But why not try some empathy for a change? Why not repeat the child's angry words in a calm voice and repeat the words introduced by some introductory sentence, such as, "you just said that..." Once the child hears this, he can switch on to a different wavelength and knows that he has found someone to listen to him. This is a great way to start resolving the issue.
If the child responds calmly, then you can start a discussion about what made him or her angry. Who was it, what was it or what happened? Then you can say that you understand how they are feeling but lashing out violently and kicking furniture is only one way of dealing with anger.
This should open up a discussion of the different ways of dealing with anger. You can mention what you do to get rid of your anger. You try to keep calm and not react immediately. You try deep breathing and counting to ten. You resolve not to talk to the person who has made you angry for at least a day.
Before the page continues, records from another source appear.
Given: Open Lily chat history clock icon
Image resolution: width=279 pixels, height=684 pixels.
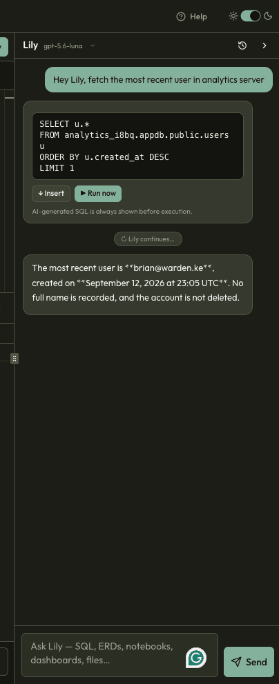Looking at the screenshot, I should [242, 46].
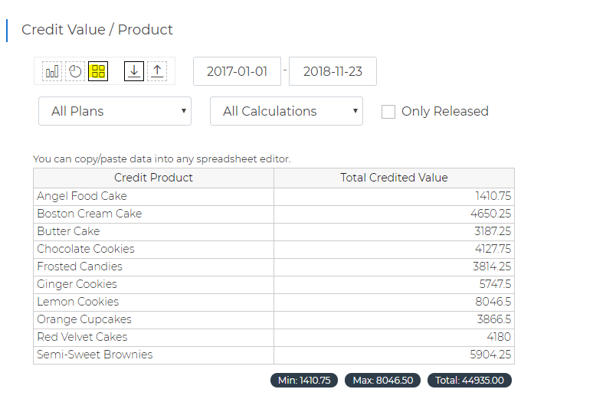This screenshot has width=593, height=412.
Task: Click the Min: 1410.75 badge
Action: pos(304,381)
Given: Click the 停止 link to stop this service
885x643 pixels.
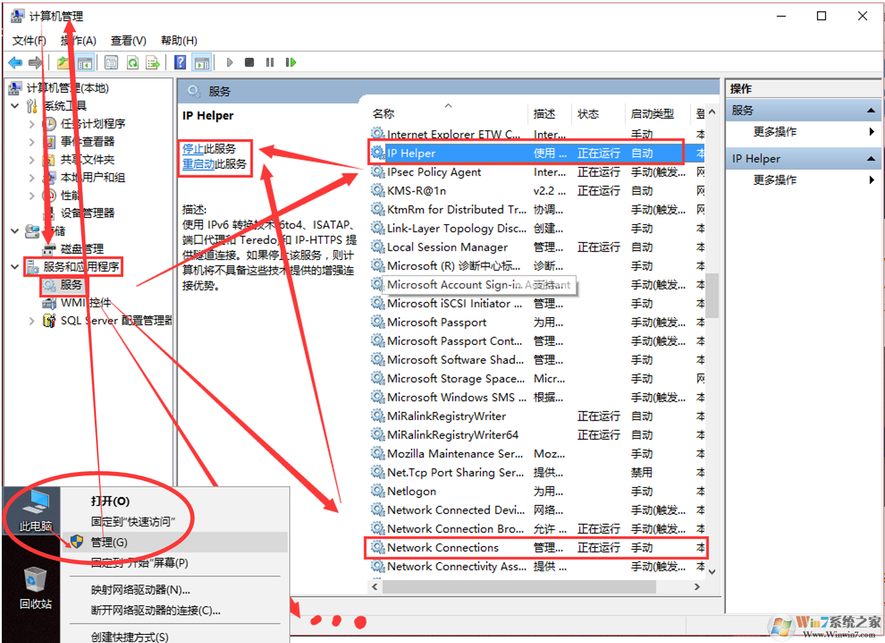Looking at the screenshot, I should point(192,148).
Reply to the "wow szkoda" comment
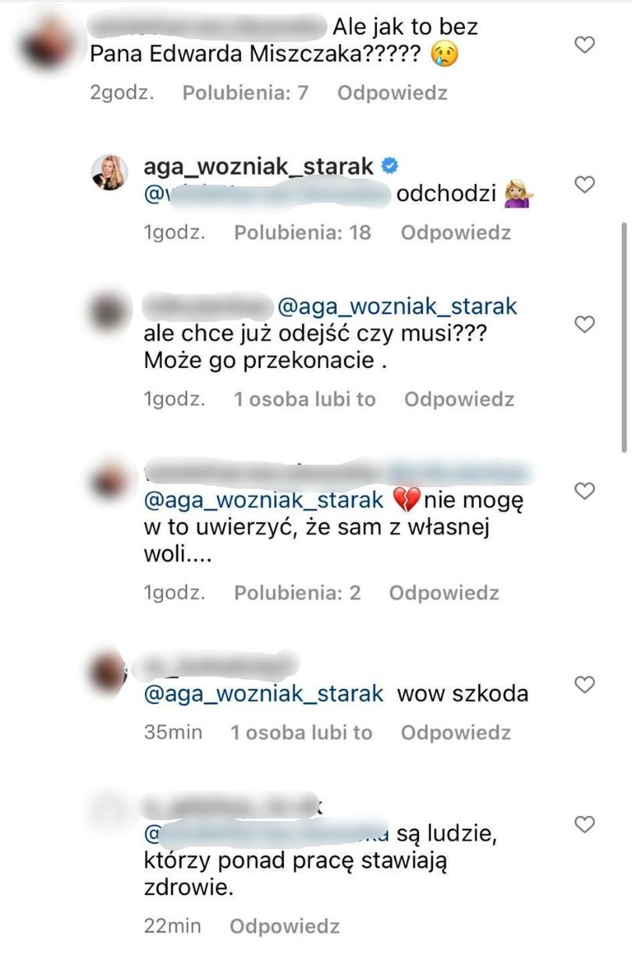 456,733
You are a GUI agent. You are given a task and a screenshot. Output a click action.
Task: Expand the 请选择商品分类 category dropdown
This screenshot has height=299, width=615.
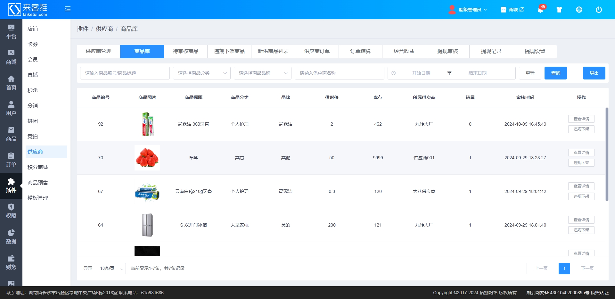201,73
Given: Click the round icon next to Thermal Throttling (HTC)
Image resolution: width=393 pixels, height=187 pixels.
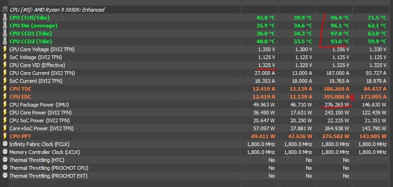Looking at the screenshot, I should click(x=5, y=160).
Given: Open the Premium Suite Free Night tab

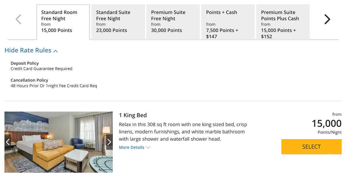Looking at the screenshot, I should (173, 22).
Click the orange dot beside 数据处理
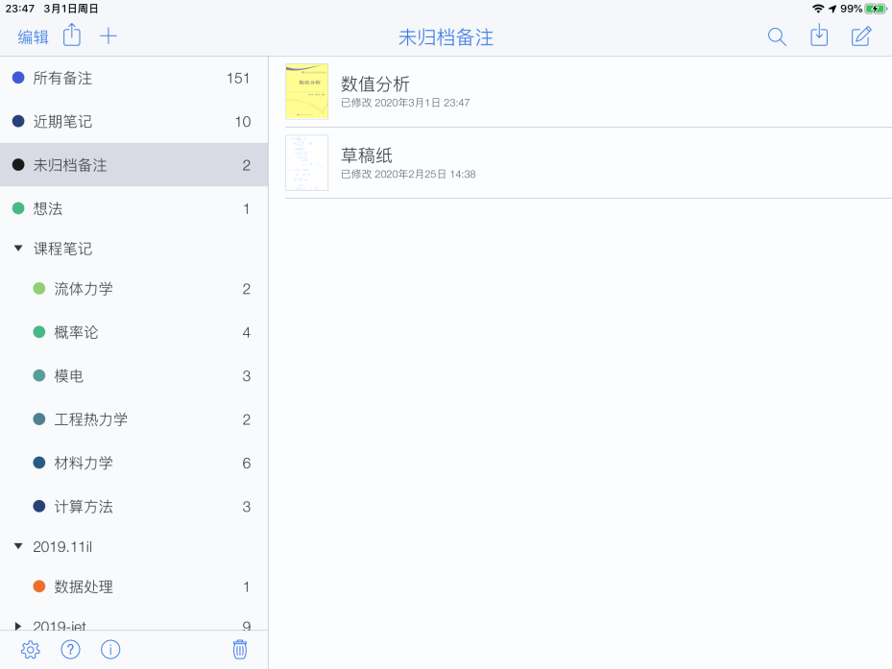The width and height of the screenshot is (892, 669). tap(39, 586)
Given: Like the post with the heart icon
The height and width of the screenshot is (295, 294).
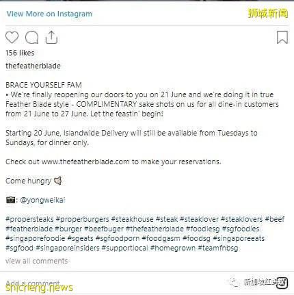Looking at the screenshot, I should [x=12, y=38].
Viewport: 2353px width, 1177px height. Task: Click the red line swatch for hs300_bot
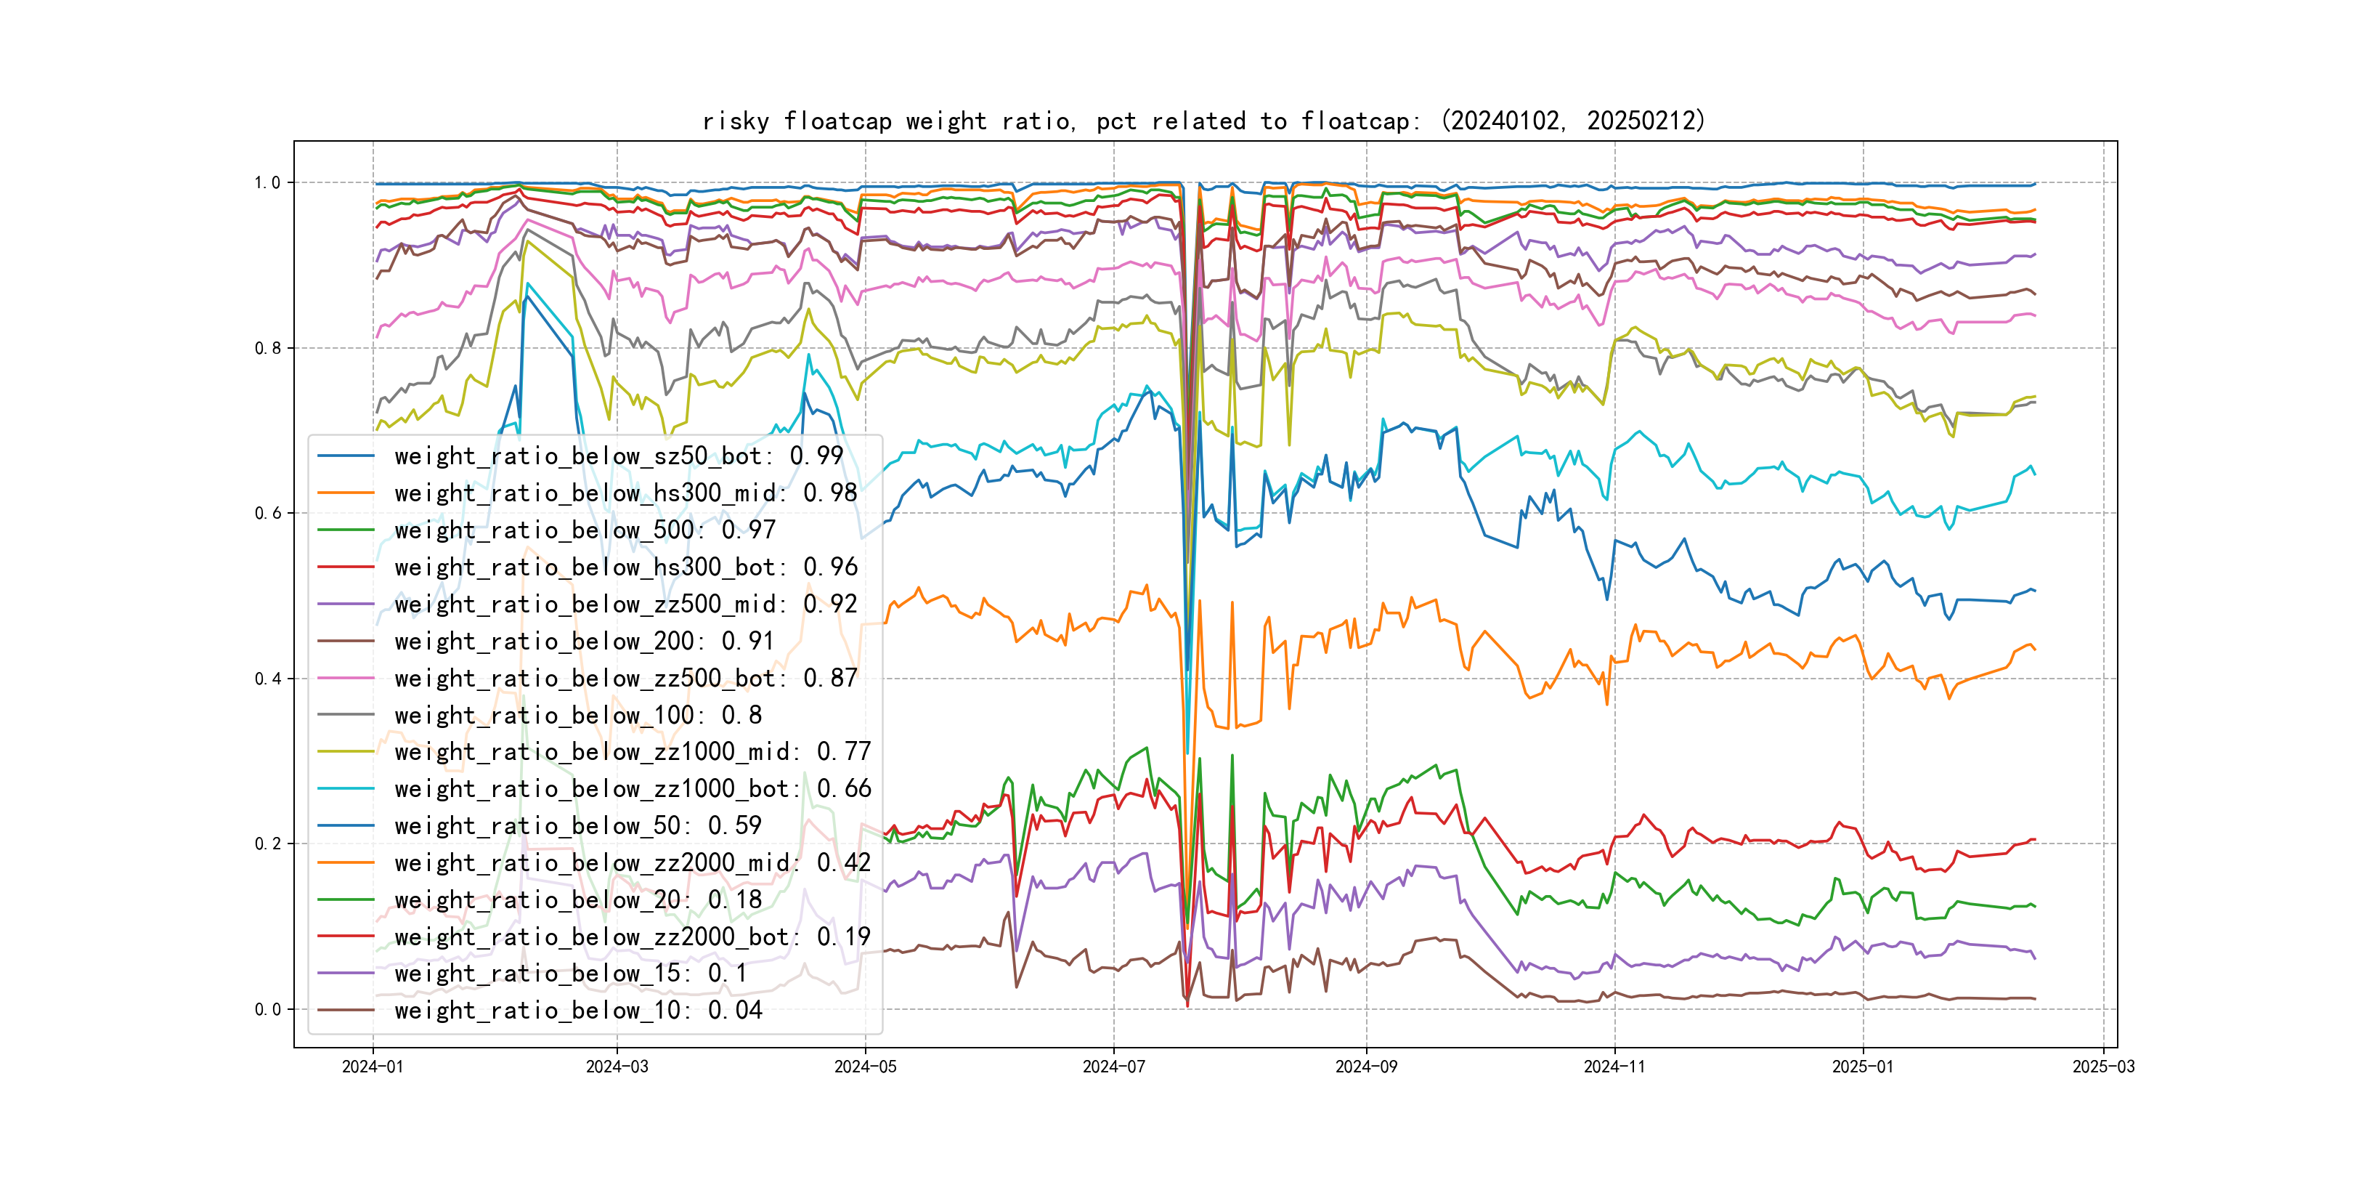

Anger can help you to take action and do something constructive to get rid of it. If only we could learn how to take action without getting angry.
It is fascinating to watch angry people who have not succeeded in closing an angry episode and who carry this anger from one relationship to the next, from one job to the next and so on. If you are an angry parent, then you will definitely find it more difficult to help your child. Take anger management classes online.
There are other child anger management techniques which resolve around playful activities which can show kids that they are actually fun ways in which they can get rid of their anger or “angries” as they are sometimes called.
One child psychologist has recommended writing on a sheet of paper what makes kids angry. This sheet is usually placed on an outside wall. This can contain names of people, things, situations, behaviors and so on. The kids write them down and they start to vent their angry feelings by throwing wet toilet rolls at these!
For very young kids we can ask them to imagine that the soap bubbles they blow away are all things that make them mad. Encourage them to tear up old newspapers and tell them that they are getting rid of their “angries” and then encourage them to put them in the correct recycling bin. We can teach a bit of respect for the environment while we are at it!
Once we get the children involved in these activities, it is very easy afterwards to encourage them to talk about why they get angry and what are the non violent ways of dealing with it. This is really the secret because the parent is now in a supportive friendly role rather than being one who reacts angrily when a child gets mad. There is a world of difference!